Select Committee on European Communities Second Report


Letter from Lord Tordoff, Chairman of the Committee, to Barbara Roche MP, Minister of State, Home Office

  Droipen 18 was considered by Sub-Committee E (Law and Institutions) at its meeting on 24 November. The Committee also had before it Droipen 10, the draft framework decision on combating fraud and counterfeiting of non-cash means of payment. Both are important in relation to their subject matter and as early examples of "framework decisions" under Title VI TEU.

  The Committee notes that the European Scrutiny Committee of the House of Commons has requested further information from you on the detail of Droipen 10 and has decided to retain that document under scrutiny and will reconsider it when it has seen your response to that Committee.

  Droipen 18 raises a number of questions in relation to which the Committee would be grateful for further information and clarification. The first concerns the proposed legal base. The Committee notes that Droipen 18 is brought forward under Article 34(2)(b), Title VI, TEU. It would be helpful if you could more clearly describe the appropriateness of that provision as a legal base for this proposal. To what extent is Article 34(2)(b) limited by the scope of Title VI, and in particular by Articles 29 and 31(e)? If not so limited how extensive is the power in Article 34(2)(b) as regards the approximation of criminal laws and penalties?

  As mentioned above, Droipen 10 and 18 are among the first framework decisions to be examined by the Committee. The Committee notes the difference in approach and drafting in the definition of the "crimes" being approximated by the two instruments.

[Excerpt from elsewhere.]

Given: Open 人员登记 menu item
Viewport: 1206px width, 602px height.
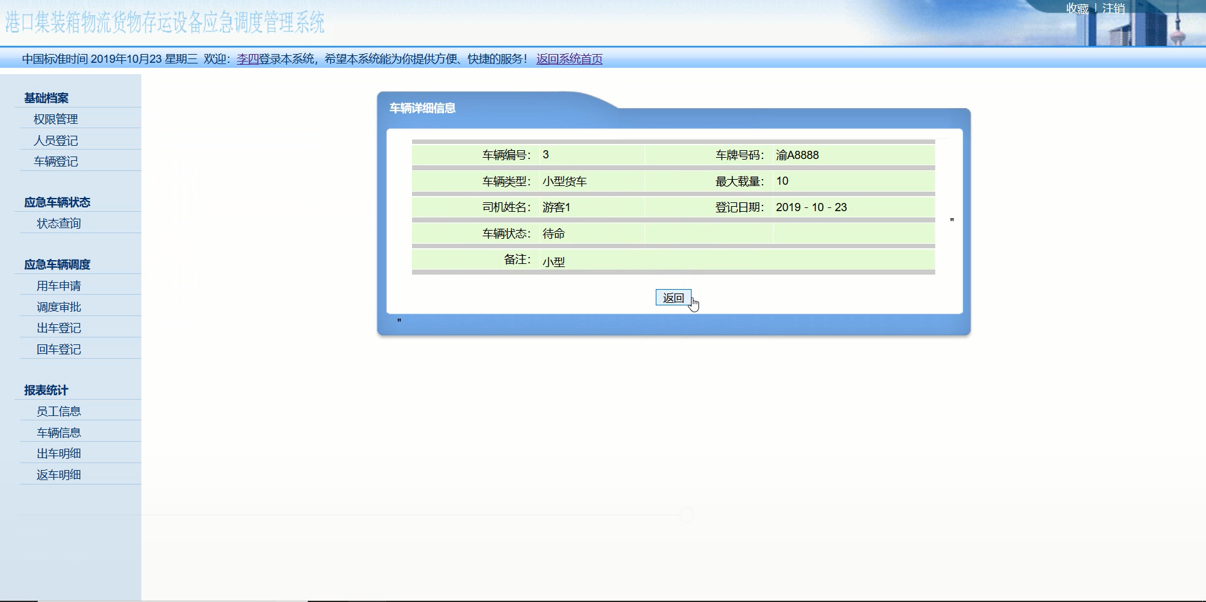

This difference may be explicable by reference to their origins but it appears that the Government is more critical of the language and terminology of Droipen 10 than that of Droipen 18. Is Droipen 10 more likely to set the pattern of how framework decisions under Title VI TEU are to be drafted? It is, of course, important that the extent of any proposed criminality be precisely defined and the extent of the UK's obligations clearly set out. The Committee would welcome the Government's assurance that it is content with the use of the term "fraudulent" in Article 3 and that it has a sufficiently clear and common meaning in all the criminal jurisdictions of the Union.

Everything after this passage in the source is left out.